Upaya negara-negara untuk mendominasi pasar kendaraan listrik (EV) dunia semakin intensif. Di tengah persaingan tersebut, Indonesia berada di posisi strategis yang tidak bisa diabaikan. Di satu sisi, ada Tiongkok, produsen EV terbesar dunia dengan rantai pasokan yang luas, subsidi pemerintah yang besar, serta kebijakan industri yang ambisius.
Di sisi lain, negara-negara barat seperti Amerika Serikat dan Uni Eropa semakin gencar menerapkan tarif serta hambatan dagang terhadap produk EV Tiongkok, guna melindungi industri mereka dan mendorong produksi domestik.
Indonesia, sebagai pemain kunci dalam rantai pasok baterai EV, harus cermat dalam menavigasi lanskap geopolitik yang kompleks ini. Pertanyaannya adalah mampukah Indonesia menjaga Bunganan baik dengan Timur dan Barat, sekaligus mengamankan posisinya dalam pasar EV global?
Pentingnya peran Indonesia dalam industri EV tak lepas dari cadangan nikel yang melimpah, komponen kunci dalam pembuatan baterai lithium-ion untuk EV. Indonesia memiliki hampir seperempat dari total cadangan nikel dunia, menempatkannya sebagai pemasok penting bagi produsen EV global.
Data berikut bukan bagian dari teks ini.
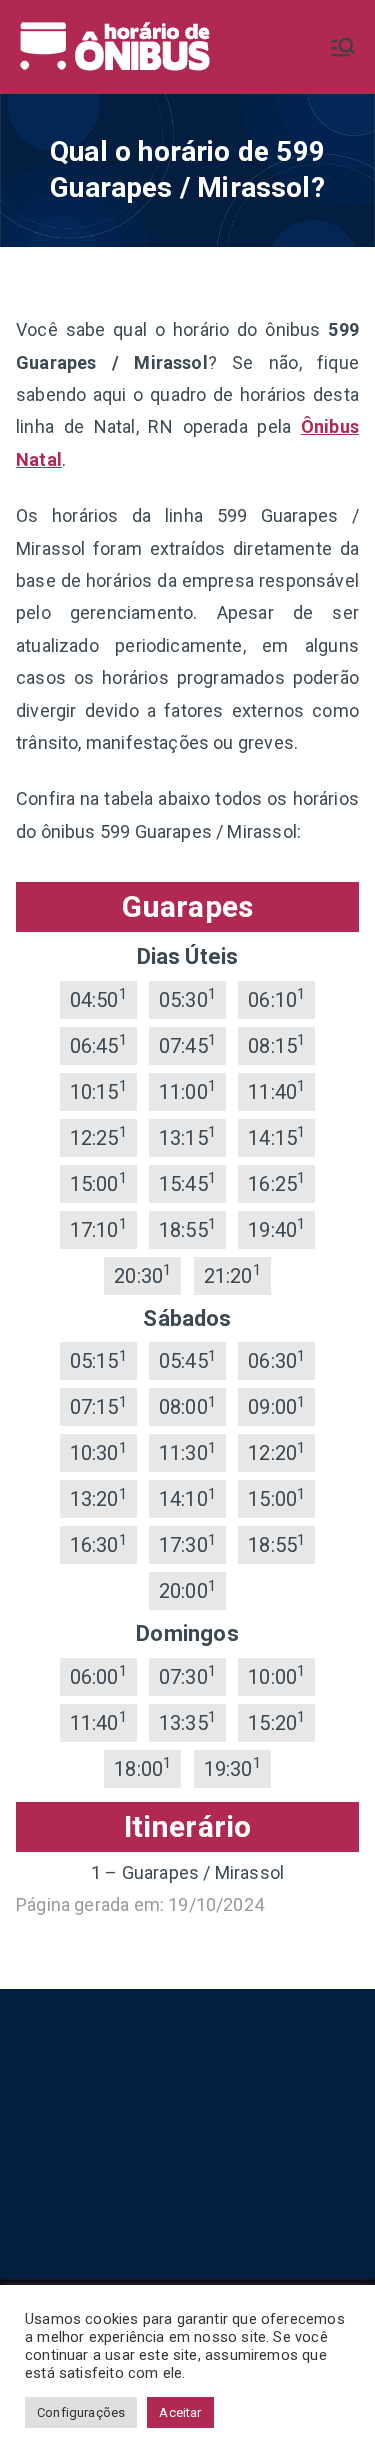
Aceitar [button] (180, 2412)
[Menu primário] (343, 47)
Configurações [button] (81, 2412)
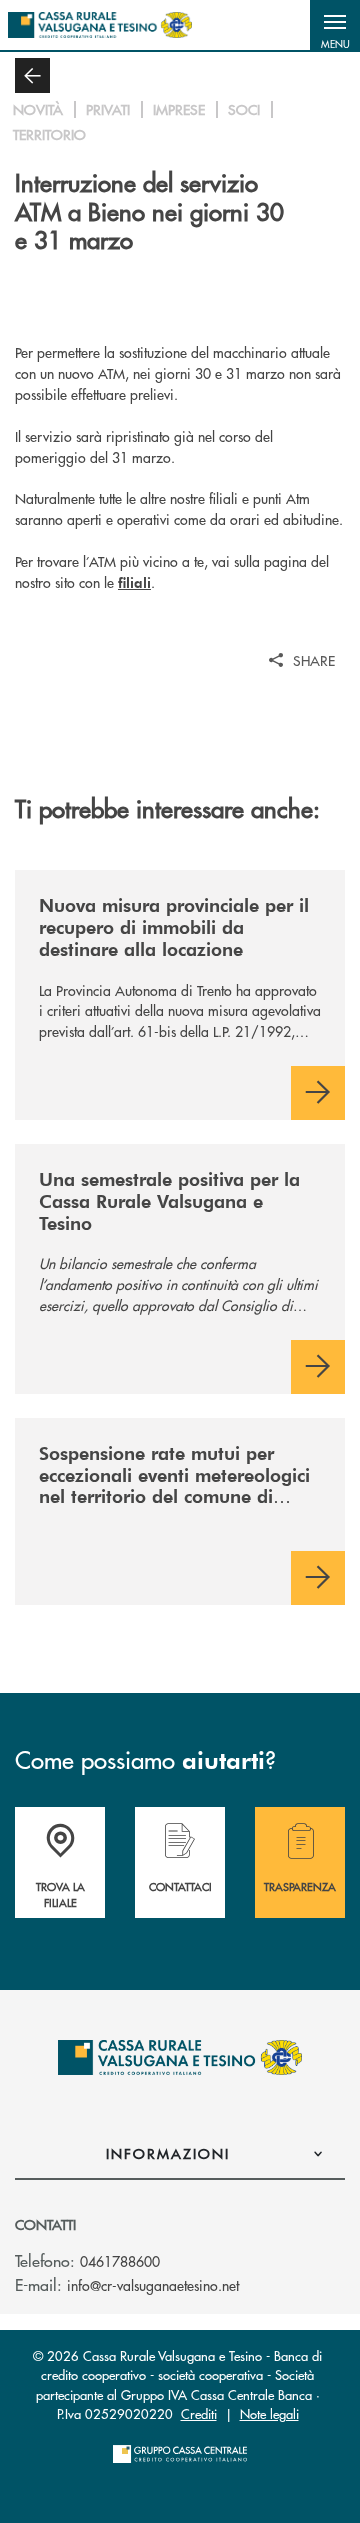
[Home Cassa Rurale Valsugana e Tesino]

Indonesia telah menyadari potensi tersebut, dengan menerapkan berbagai kebijakan untuk memanfaatkan kekayaan sumber dayanya, seperti pelarangan ekspor bijih nikel mentah guna mendorong pengolahan dalam negeri dan menarik investasi asing di sektor produksi baterai EV.
Upaya Indonesia mulai membuahkan hasil. Dalam beberapa tahun terakhir, Indonesia berhasil menarik investasi besar dari pemain global, termasuk perusahaan Tiongkok seperti Contemporary Amperex Technology Co. Limited (CATL) dan perusahaan Korea Selatan, LG Energy Solution, yang telah berkomitmen membangun pabrik baterai di dalam negeri.
Dengan meningkatkan posisinya dalam rantai nilai, Indonesia tak hanya ingin menjadi pemasok bahan baku hasil hilirisasi, tetapi juga berperan sebagai pemain utama dalam industri baterai EV. Namun, ketika Indonesia memperkuat hubungan dengan Tiongkok dan negara-negara kuat Asia lainnya untuk mendukung ambisi EV-nya, ia juga harus mengelola hubungan dengan negara-negara Barat, yang semakin waspada terhadap dominasi Tiongkok di pasar EV.
Langkah terbaru Amerika Serikat, Uni Eropa, dan Kanada telah memperburuk ketegangan dagang dengan Tiongkok, terutama dalam industri EV. Amerika Serikat menaikkan tarif hingga 100% untuk produk EV buatan Tiongkok, sementara Uni Eropa menerapkan tarif anti-subsidi hingga 38,1% untuk EV yang diimpor dari Tiongkok. Kanada turut mengikuti langkah ini dengan memberlakukan tarif yang sama.
Bagi Indonesia, ketegangan ini menciptakan dilema. Di satu sisi, Tiongkok adalah mitra penting bagi ambisi EV Indonesia. Perusahaan-perusahaan Tiongkok merupakan salah satu investor terbesar dalam industri pengolahan nikel dan produksi baterai di Indonesia.
Namun, di sisi lain, Indonesia tidak bisa mengabaikan negara-negara Barat yang masih menjadi mitra dagang utama dan pasar potensial bagi komponen EV yang diproduksi Indonesia.